I am attempting to make an update query run faster in Postgres. The query is relatively simple and I have busted it up to spread it across all of the CPU's on my database server.
UPDATE p797.line a SET p = 5 FROM p797.pt b WHERE a.source = b.node AND a.id >= 0 and a.id < 40000000
where "0" and "40000000" are replaced with different values as you move through all the rows in the table. The "line" table has 1.3 billion records and the pt table has 500 million.
Right now this process runs in about 16 hours. I have other update queries that I need to perform and if each takes 16 hours, the results will take weeks to acquire.

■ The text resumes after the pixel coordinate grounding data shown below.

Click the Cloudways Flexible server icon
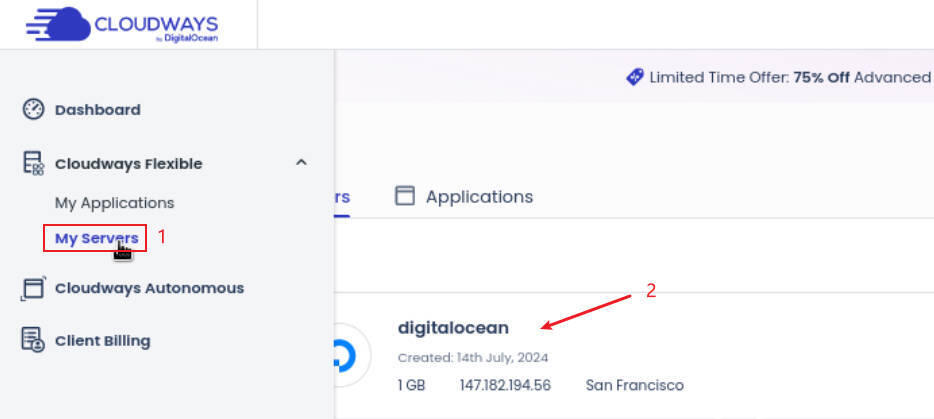934x419 pixels. click(34, 164)
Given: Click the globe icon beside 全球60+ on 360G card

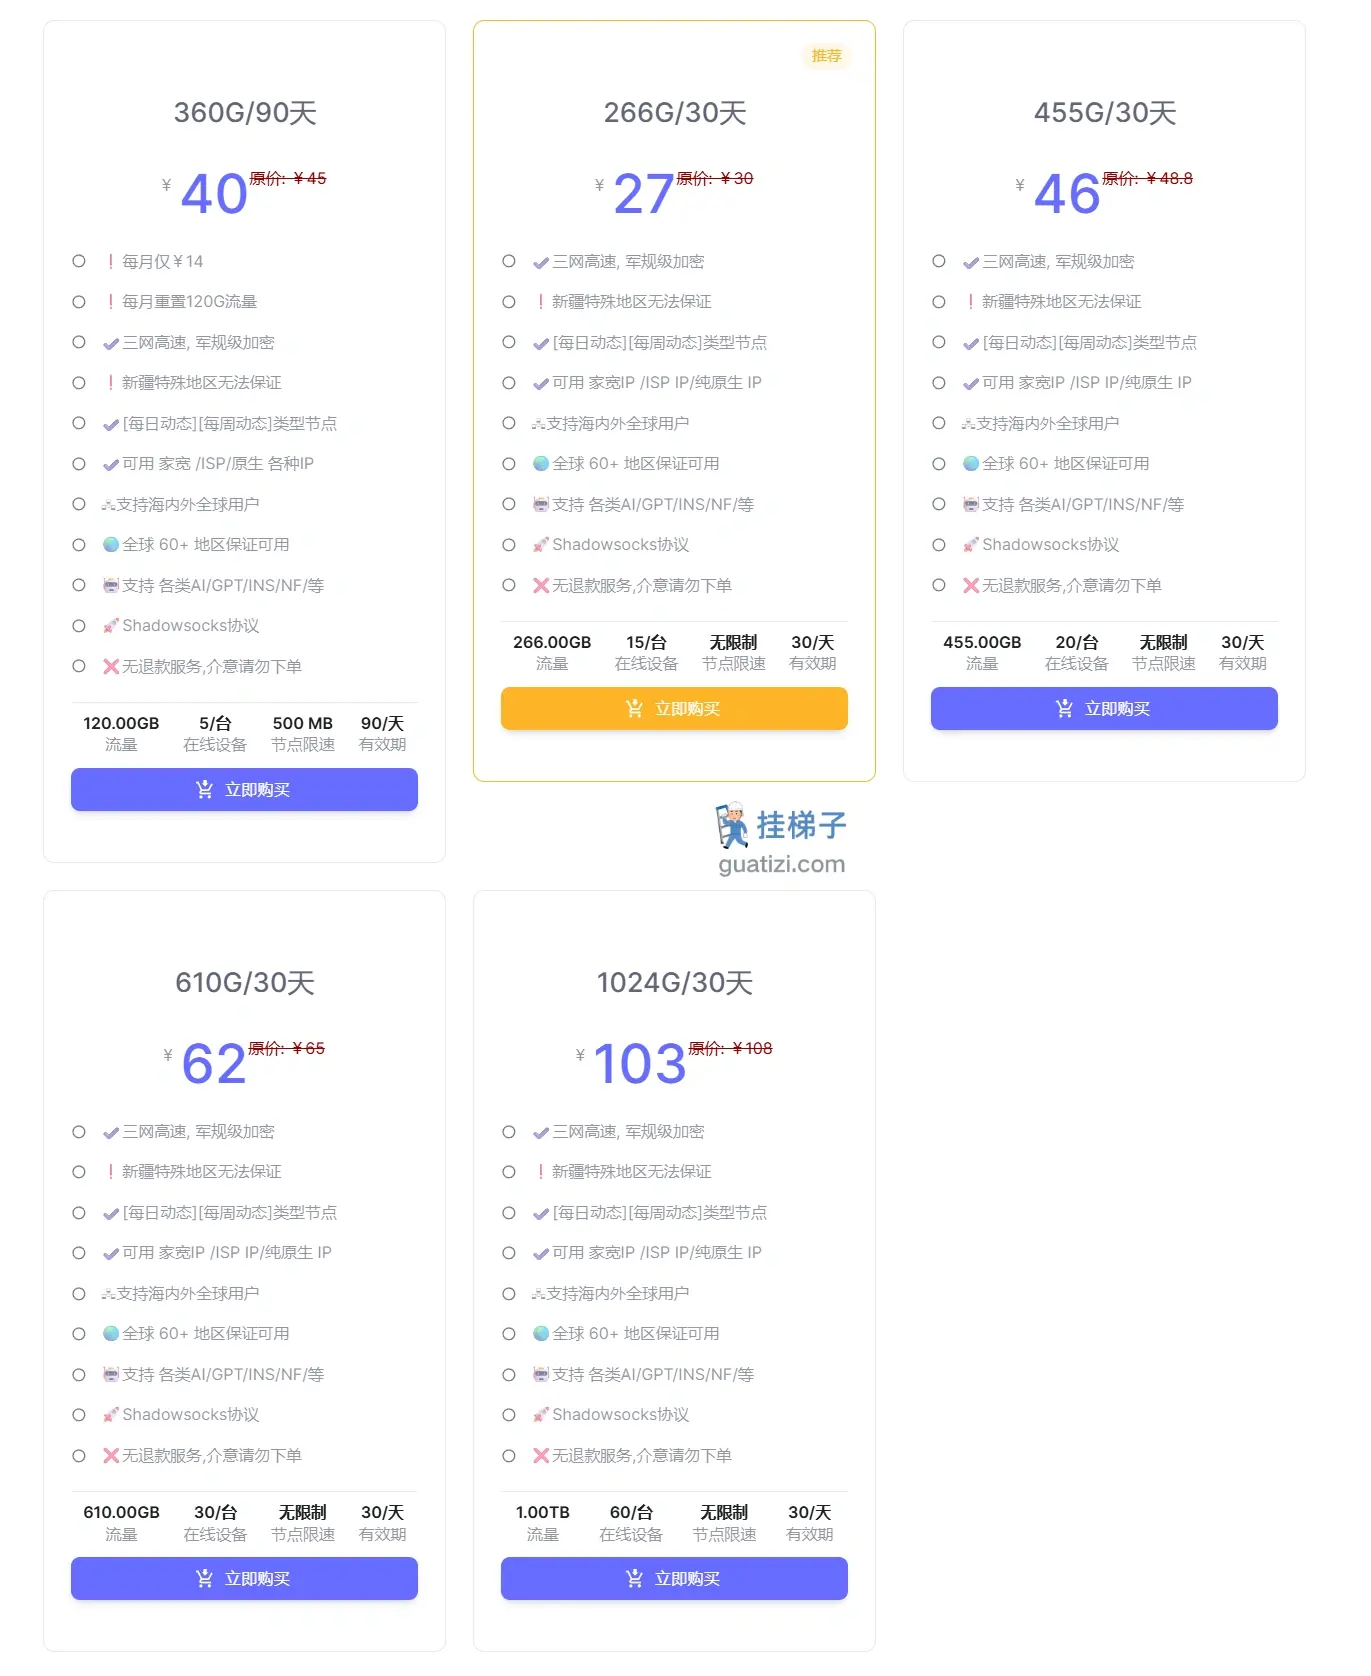Looking at the screenshot, I should tap(110, 544).
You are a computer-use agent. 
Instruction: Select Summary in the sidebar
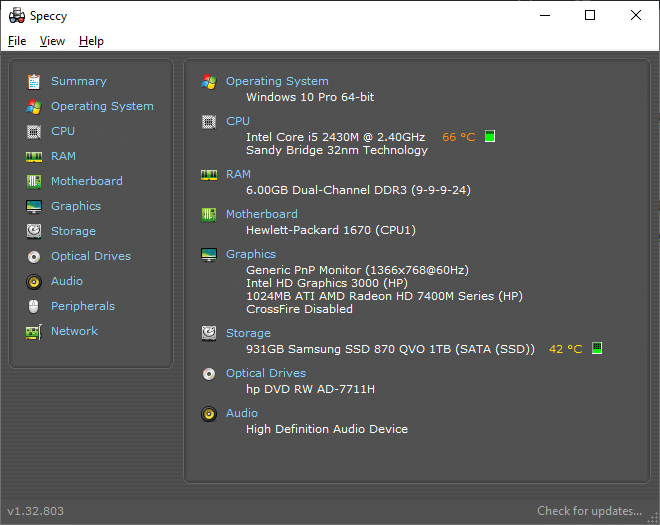click(x=78, y=81)
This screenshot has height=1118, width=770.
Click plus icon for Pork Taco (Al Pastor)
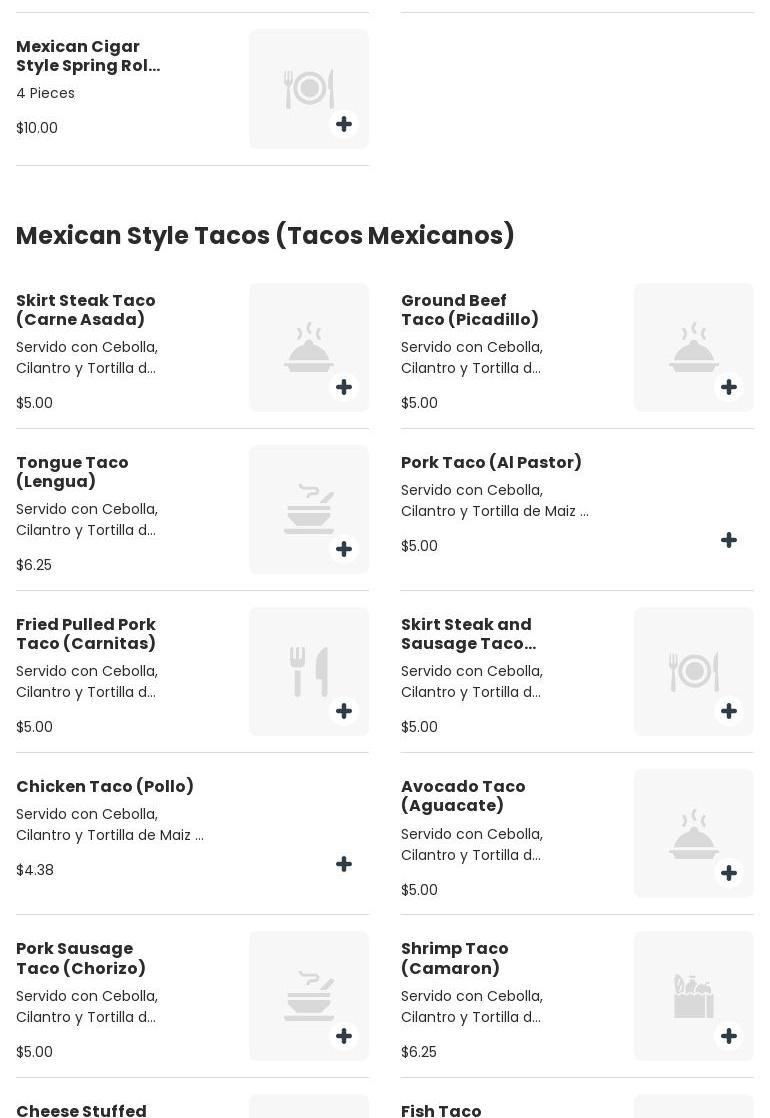(729, 540)
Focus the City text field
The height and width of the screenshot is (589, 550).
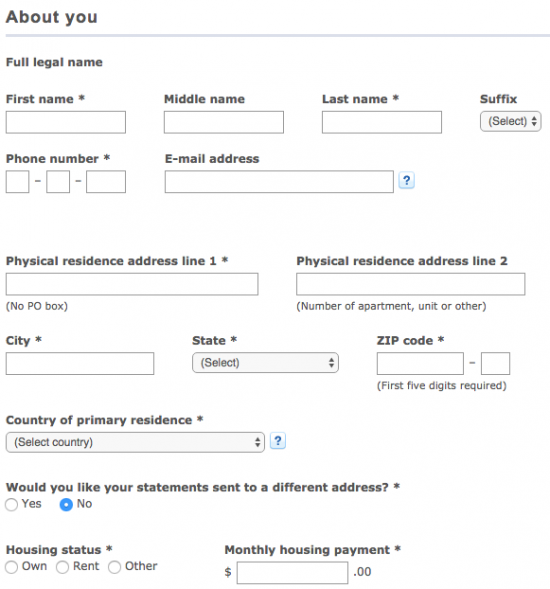click(80, 363)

I found something interesting that I would like to try, but am unsure if it can be implemented in my case as I am running queries over a Network.
Slow simple update query on PostgreSQL database with 3 million rows
Here, Le Droid makes reference to COPY, a method which I believe I cannot employ as I am running over a network. They also use BUFFER, of which I do not understand how to employ. Also, both my tables reside in the same database, not as the combination database table and CSV. How can I massage my query to get the gains that @Le Droid mentions? Is there another methodology that I can employ to see time gains? I did see Le Droid mention that HOT only sees marginal gains with lots of cost. Other methods?

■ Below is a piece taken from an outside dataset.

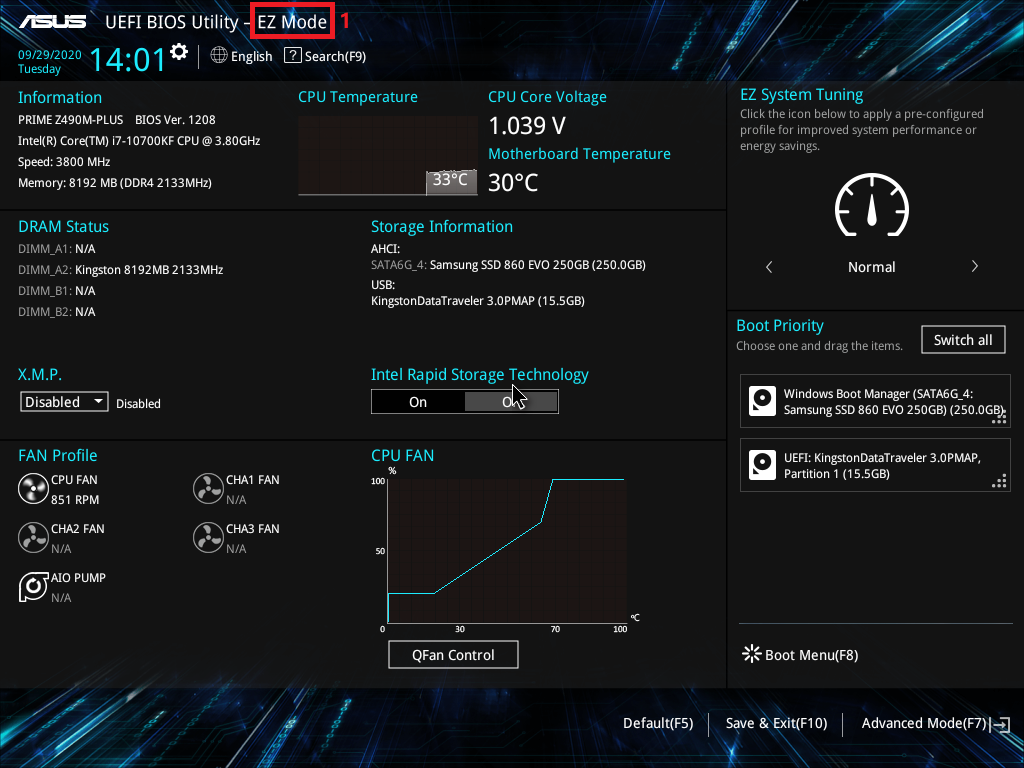Select the CHA3 FAN icon

[208, 537]
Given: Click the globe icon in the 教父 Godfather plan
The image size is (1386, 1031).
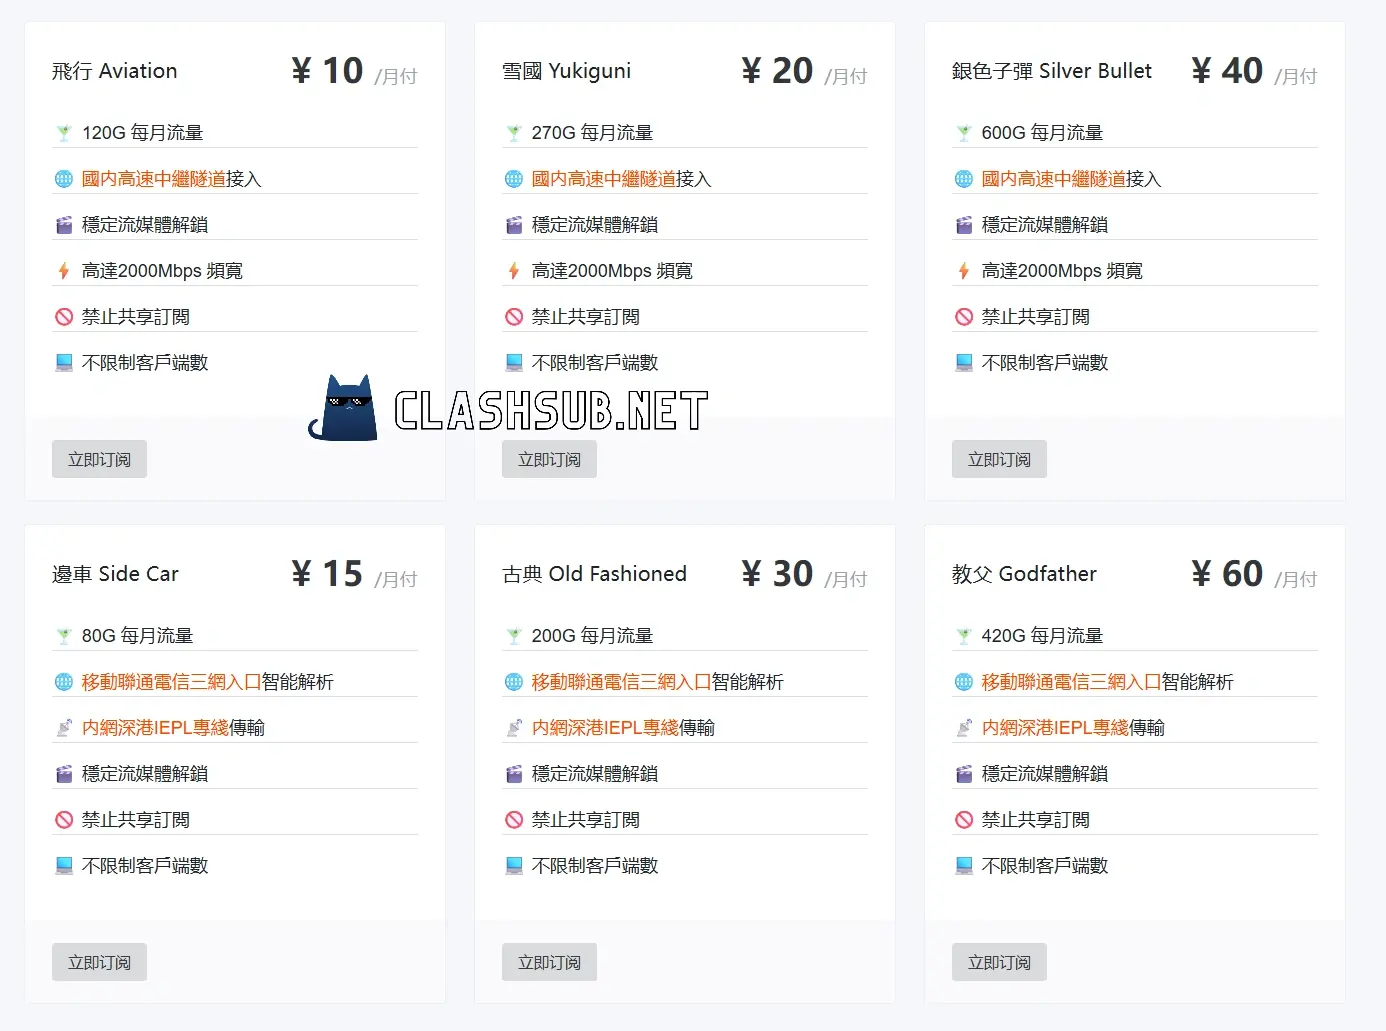Looking at the screenshot, I should (x=964, y=682).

It might also be noteworthy that I am creating the queries in Python and sending them to the Postgres database using psycopg2.
EDIT:
Here is an EXPLAIN on the above statement without the ID limitation:
"Update on line a (cost=10665536.12..342338721.96 rows=1381265438 width=116)"
" -> Hash Join (cost=10665536.12..342338721.96 rows=1381265438 width=116)"
" Hash Cond: (a.source= b.node)"
" -> Seq Scan on line a (cost=0.00..52953645.38 rows=1381265438 width=102)"
" -> Hash (cost=8347277.72..8347277.72 rows=126271072 width=22)"
" -> Seq Scan on pt b (cost=0.00..8347277.72 rows=126271072 width=22)"